[Collected data]

++++++++++++++++++++

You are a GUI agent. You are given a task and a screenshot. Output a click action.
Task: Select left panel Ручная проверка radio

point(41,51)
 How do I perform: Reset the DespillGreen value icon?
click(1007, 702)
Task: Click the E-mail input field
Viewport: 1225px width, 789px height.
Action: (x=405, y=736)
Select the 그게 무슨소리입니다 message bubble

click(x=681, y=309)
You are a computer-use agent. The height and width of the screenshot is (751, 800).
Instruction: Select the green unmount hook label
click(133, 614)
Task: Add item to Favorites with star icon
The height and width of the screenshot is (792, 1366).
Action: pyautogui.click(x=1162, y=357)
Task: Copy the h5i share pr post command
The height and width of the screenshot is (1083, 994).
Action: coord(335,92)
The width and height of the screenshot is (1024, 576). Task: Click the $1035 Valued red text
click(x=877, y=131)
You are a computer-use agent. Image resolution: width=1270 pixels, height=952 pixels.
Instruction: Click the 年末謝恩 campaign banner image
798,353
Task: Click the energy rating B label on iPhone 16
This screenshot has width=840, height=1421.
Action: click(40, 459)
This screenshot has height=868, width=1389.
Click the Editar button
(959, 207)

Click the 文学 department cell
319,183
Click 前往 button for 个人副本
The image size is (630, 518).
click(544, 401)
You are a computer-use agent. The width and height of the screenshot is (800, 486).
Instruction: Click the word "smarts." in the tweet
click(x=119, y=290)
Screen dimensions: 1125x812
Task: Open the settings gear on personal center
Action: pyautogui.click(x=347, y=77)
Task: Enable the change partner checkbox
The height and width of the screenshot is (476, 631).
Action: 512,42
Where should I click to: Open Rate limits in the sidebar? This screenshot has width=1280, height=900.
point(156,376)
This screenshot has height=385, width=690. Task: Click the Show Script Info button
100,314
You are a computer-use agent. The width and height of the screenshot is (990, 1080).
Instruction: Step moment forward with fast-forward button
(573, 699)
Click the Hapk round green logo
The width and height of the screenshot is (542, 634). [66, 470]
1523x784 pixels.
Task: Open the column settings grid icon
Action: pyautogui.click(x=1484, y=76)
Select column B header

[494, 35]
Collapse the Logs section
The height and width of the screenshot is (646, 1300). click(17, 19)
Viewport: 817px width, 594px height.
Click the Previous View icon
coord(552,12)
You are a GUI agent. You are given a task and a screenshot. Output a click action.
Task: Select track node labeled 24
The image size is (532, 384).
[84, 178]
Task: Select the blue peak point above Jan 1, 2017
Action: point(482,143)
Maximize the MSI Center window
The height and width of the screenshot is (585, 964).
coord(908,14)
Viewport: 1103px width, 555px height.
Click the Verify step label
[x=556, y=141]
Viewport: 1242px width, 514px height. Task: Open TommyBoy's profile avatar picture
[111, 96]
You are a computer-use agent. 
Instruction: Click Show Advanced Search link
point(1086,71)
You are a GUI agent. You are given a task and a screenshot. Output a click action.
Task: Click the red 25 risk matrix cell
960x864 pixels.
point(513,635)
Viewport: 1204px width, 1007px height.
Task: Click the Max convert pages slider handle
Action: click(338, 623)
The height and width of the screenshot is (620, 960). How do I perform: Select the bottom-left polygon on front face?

++++++++++++++++++++

Task to complete -
Beginning at the top of the entries above, output each line exactly, and end with the line in which "is (800, 486)." appears.

Answer for this exercise -
You are a GUI agent. You are given a task and a screenshot. Output a click action.
Task: Select left panel Ручная проверка radio

point(41,51)
 How do I perform: Reset the DespillGreen value icon?
click(1007, 702)
Task: Click the E-mail input field
Viewport: 1225px width, 789px height.
Action: (x=405, y=736)
Select the 그게 무슨소리입니다 message bubble

click(x=681, y=309)
You are a computer-use agent. The height and width of the screenshot is (751, 800).
Instruction: Select the green unmount hook label
click(133, 614)
Task: Add item to Favorites with star icon
The height and width of the screenshot is (792, 1366).
Action: pyautogui.click(x=1162, y=357)
Task: Copy the h5i share pr post command
The height and width of the screenshot is (1083, 994).
Action: coord(335,92)
The width and height of the screenshot is (1024, 576). Task: Click the $1035 Valued red text
click(x=877, y=131)
You are a computer-use agent. Image resolution: width=1270 pixels, height=952 pixels.
Instruction: Click the 年末謝恩 campaign banner image
798,353
Task: Click the energy rating B label on iPhone 16
This screenshot has width=840, height=1421.
Action: click(40, 459)
This screenshot has height=868, width=1389.
Click the Editar button
(959, 207)

Click the 文学 department cell
319,183
Click 前往 button for 个人副本
The image size is (630, 518).
click(544, 401)
You are a computer-use agent. The width and height of the screenshot is (800, 486).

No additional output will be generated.